--- Description of the task ---
Every entry must be given again exactly as it is written.

──────── Data records

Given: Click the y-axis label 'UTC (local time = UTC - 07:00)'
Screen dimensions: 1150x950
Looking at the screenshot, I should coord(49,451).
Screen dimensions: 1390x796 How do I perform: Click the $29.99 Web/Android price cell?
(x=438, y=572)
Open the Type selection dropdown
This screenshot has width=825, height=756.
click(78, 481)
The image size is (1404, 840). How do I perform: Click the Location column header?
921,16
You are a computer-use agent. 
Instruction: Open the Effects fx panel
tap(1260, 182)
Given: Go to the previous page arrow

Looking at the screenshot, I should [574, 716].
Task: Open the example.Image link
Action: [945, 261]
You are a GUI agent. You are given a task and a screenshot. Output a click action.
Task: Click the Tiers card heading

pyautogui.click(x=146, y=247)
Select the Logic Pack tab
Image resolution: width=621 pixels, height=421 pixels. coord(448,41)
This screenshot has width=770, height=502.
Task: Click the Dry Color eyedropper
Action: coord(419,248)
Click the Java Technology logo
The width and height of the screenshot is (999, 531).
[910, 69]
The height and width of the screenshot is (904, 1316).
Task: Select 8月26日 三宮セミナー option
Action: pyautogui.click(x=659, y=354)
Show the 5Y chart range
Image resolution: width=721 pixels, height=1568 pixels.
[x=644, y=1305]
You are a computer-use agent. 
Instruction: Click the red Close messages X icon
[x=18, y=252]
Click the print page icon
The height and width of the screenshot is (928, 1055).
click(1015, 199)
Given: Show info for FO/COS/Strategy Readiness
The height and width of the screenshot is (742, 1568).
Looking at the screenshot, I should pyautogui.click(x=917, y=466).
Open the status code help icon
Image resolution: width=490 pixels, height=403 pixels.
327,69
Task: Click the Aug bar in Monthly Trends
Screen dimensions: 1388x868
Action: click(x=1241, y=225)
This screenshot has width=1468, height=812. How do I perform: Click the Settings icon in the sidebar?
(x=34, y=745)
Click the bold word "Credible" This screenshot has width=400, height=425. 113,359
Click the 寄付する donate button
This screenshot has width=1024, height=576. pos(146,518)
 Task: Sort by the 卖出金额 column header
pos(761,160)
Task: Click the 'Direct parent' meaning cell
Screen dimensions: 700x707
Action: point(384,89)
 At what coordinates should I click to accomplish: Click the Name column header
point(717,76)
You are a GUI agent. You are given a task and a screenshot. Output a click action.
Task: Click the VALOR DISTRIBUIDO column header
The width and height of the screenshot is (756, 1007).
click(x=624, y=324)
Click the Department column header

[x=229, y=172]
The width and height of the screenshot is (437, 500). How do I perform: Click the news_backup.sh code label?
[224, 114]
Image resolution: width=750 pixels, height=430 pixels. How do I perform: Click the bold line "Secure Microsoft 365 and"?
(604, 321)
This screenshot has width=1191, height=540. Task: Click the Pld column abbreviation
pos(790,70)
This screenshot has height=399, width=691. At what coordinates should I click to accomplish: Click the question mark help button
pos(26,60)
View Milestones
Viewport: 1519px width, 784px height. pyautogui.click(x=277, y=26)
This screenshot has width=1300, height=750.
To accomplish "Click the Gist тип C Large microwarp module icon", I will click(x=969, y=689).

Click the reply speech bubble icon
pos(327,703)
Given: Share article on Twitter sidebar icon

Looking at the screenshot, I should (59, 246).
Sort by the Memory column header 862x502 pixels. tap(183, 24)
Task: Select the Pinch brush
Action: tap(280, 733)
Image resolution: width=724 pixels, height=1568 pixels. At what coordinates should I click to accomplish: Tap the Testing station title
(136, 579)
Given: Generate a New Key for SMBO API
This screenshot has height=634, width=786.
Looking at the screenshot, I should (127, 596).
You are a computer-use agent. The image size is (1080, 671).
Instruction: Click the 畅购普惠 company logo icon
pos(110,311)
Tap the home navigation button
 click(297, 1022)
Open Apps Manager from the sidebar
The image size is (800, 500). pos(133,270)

────────────────

--- Answer space ---
Given: Click the y-axis label 'UTC (local time = UTC - 07:00)'
Screen dimensions: 1150x950
Looking at the screenshot, I should coord(49,451).
Screen dimensions: 1390x796 How do I perform: Click the $29.99 Web/Android price cell?
(x=438, y=572)
Open the Type selection dropdown
This screenshot has width=825, height=756.
click(78, 481)
The image size is (1404, 840). How do I perform: Click the Location column header?
921,16
You are a computer-use agent. 
Instruction: Open the Effects fx panel
tap(1260, 182)
Given: Go to the previous page arrow

Looking at the screenshot, I should [574, 716].
Task: Open the example.Image link
Action: [945, 261]
You are a GUI agent. You are given a task and a screenshot. Output a click action.
Task: Click the Tiers card heading

pyautogui.click(x=146, y=247)
Select the Logic Pack tab
Image resolution: width=621 pixels, height=421 pixels. coord(448,41)
This screenshot has width=770, height=502.
Task: Click the Dry Color eyedropper
Action: coord(419,248)
Click the Java Technology logo
The width and height of the screenshot is (999, 531).
[910, 69]
The height and width of the screenshot is (904, 1316).
Task: Select 8月26日 三宮セミナー option
Action: pyautogui.click(x=659, y=354)
Show the 5Y chart range
Image resolution: width=721 pixels, height=1568 pixels.
[x=644, y=1305]
You are a computer-use agent. 
Instruction: Click the red Close messages X icon
[x=18, y=252]
Click the print page icon
The height and width of the screenshot is (928, 1055).
click(1015, 199)
Given: Show info for FO/COS/Strategy Readiness
The height and width of the screenshot is (742, 1568).
Looking at the screenshot, I should pyautogui.click(x=917, y=466).
Open the status code help icon
Image resolution: width=490 pixels, height=403 pixels.
327,69
Task: Click the Aug bar in Monthly Trends
Screen dimensions: 1388x868
Action: click(x=1241, y=225)
This screenshot has width=1468, height=812. How do I perform: Click the Settings icon in the sidebar?
(x=34, y=745)
Click the bold word "Credible" This screenshot has width=400, height=425. 113,359
Click the 寄付する donate button
This screenshot has width=1024, height=576. pos(146,518)
 Task: Sort by the 卖出金额 column header
pos(761,160)
Task: Click the 'Direct parent' meaning cell
Screen dimensions: 700x707
Action: point(384,89)
 At what coordinates should I click to accomplish: Click the Name column header
point(717,76)
You are a GUI agent. You are given a task and a screenshot. Output a click action.
Task: Click the VALOR DISTRIBUIDO column header
The width and height of the screenshot is (756, 1007).
click(x=624, y=324)
Click the Department column header

[x=229, y=172]
The width and height of the screenshot is (437, 500). How do I perform: Click the news_backup.sh code label?
[224, 114]
Image resolution: width=750 pixels, height=430 pixels. How do I perform: Click the bold line "Secure Microsoft 365 and"?
(604, 321)
This screenshot has width=1191, height=540. Task: Click the Pld column abbreviation
pos(790,70)
This screenshot has height=399, width=691. At what coordinates should I click to accomplish: Click the question mark help button
pos(26,60)
View Milestones
Viewport: 1519px width, 784px height. pyautogui.click(x=277, y=26)
This screenshot has width=1300, height=750.
To accomplish "Click the Gist тип C Large microwarp module icon", I will click(x=969, y=689).

Click the reply speech bubble icon
pos(327,703)
Given: Share article on Twitter sidebar icon

Looking at the screenshot, I should (59, 246).
Sort by the Memory column header 862x502 pixels. tap(183, 24)
Task: Select the Pinch brush
Action: tap(280, 733)
Image resolution: width=724 pixels, height=1568 pixels. At what coordinates should I click to accomplish: Tap the Testing station title
(136, 579)
Given: Generate a New Key for SMBO API
This screenshot has height=634, width=786.
Looking at the screenshot, I should (127, 596).
You are a computer-use agent. The image size is (1080, 671).
Instruction: Click the 畅购普惠 company logo icon
pos(110,311)
Tap the home navigation button
 click(297, 1022)
Open Apps Manager from the sidebar
The image size is (800, 500). pos(133,270)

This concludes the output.